Representing Programs With Graphs Save

Re-implementation and extension of the work described in "Learning to Represent Programs with Graphs"

Project README

Representing Programs with Graphs

This project re-implements the VarNaming task model described in the paper Learning to Represent Programs with Graphs, which can predict the name of a variable based on it's usage.

Furthermore, this project includes functionality for applying the VarNaming model to the MethodNaming task (predicting the name of a method from it's usage or definition).

Citing

If you use the provided implementation in your research, please cite the Learning to Represent Programs with Graphs paper, and include a link to this repository as a footnote.

Setup

Prerequisites

Ensure you have the following packages installed (these can all be installed with pip3):

numpy
pyYAML
tensorflow-gpu (or tensorflow)
dpu_utils
protobuf

Dataset Format

The corpus pre-processing functions are designed to work with .proto graph files, which can be extracted from program source code using the feature extractor available here.

Dataset Parsing

Once you have obtained a corpus of .proto graph files, it is possible to use the corpus_extractor.py file located in the data_processing folder.
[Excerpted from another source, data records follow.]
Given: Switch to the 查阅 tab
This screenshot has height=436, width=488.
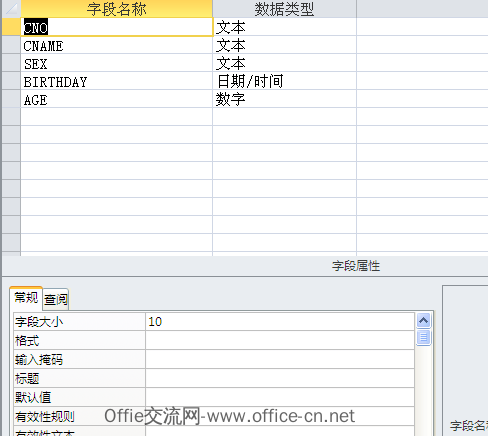Looking at the screenshot, I should pos(56,299).
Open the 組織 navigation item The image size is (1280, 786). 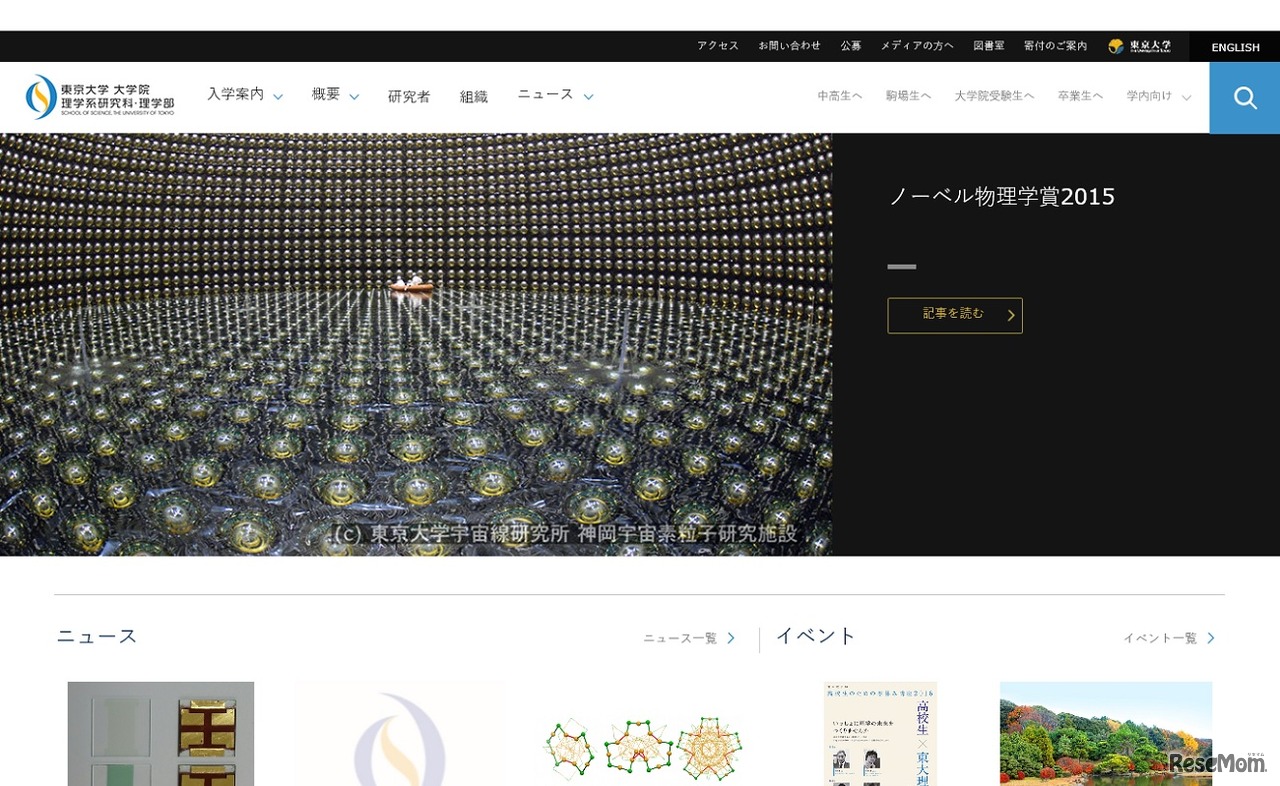(472, 97)
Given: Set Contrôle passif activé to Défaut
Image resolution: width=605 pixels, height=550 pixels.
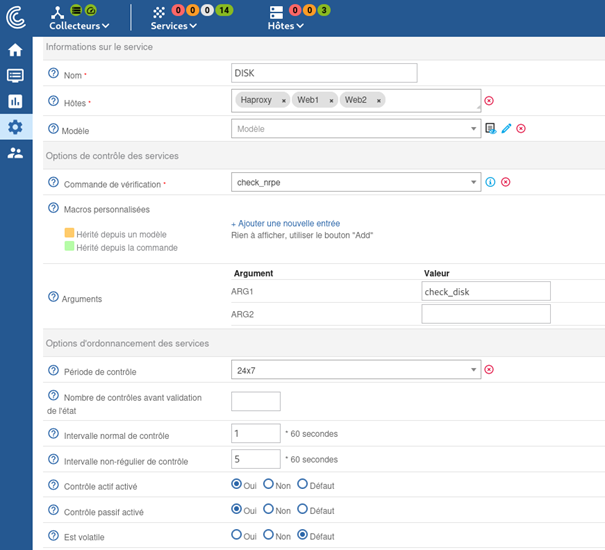Looking at the screenshot, I should pos(303,509).
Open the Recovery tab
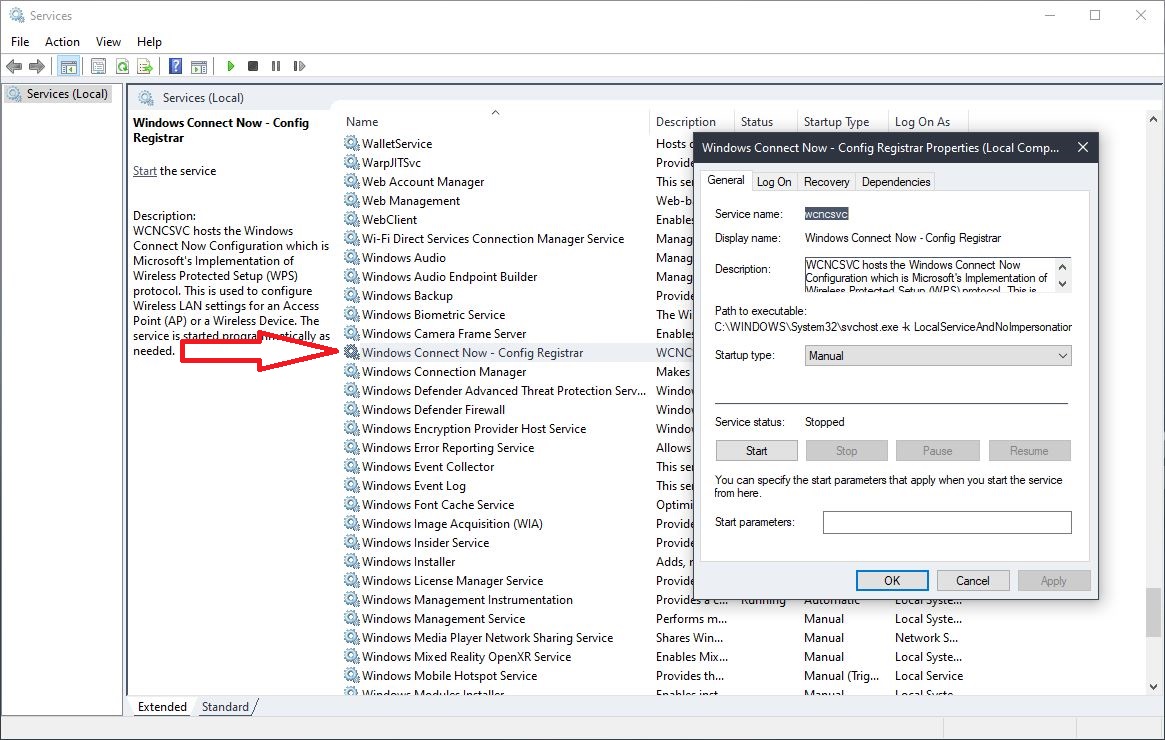1165x740 pixels. tap(826, 181)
Create empty directories for training, validation and test datasets
Specify their paths, as well as the corpus path, in the config.yml file:

corpus_path: "path-to-corpus"
train_path: "path-to-train-data-output"
val_path: "path-to-val-data-output"
test_path: "path-to-test-data-output"

Navigate into the repository directory
Run corpus_extractor.py:

python3 ./data_processing/corpus_extractor.py

This will extract all samples from the corpus, randomly shuffle them, split them into train/val/test partitions, and copy these partitions into the specified train, val and test folders.

Usage

Training

In order to train the model:

Prepare training and validation dataset directories, as described in the Dataset Parsing section above
Specify their paths in the config.yml file:

train_path: "path-to-train-data"
val_path: "path-to-val-data"

Specify the token file path (where the extracted token vocabulary will be saved) and the checkpoint folder path (where the model checkpoint will be saved) in the config.yml file (note the fixed specification of the 'train.ckpt' file):

checkpoint_path: "path-to-checkpoint-folder/train.ckpt"
token_path: "path-to-vocabulary-txt-file"

Navigate into the repository directory
Run train.py:

python3 ./train.py

Inference

In order to use the model for inference:

Prepare the test dataset directory as described in the Dataset Parsing section above
Specify it's path in the config.yml file:

test_path: "path-to-test-data"

Specify the token file path (where the extracted token vocabulary will be loaded from) and the checkpoint path (where the trained model will be loaded from) in the config.yml file:

checkpoint_path: "path-to-checkpoint-folder/train.ckpt"
token_path: "path-to-vocabulary-txt-file"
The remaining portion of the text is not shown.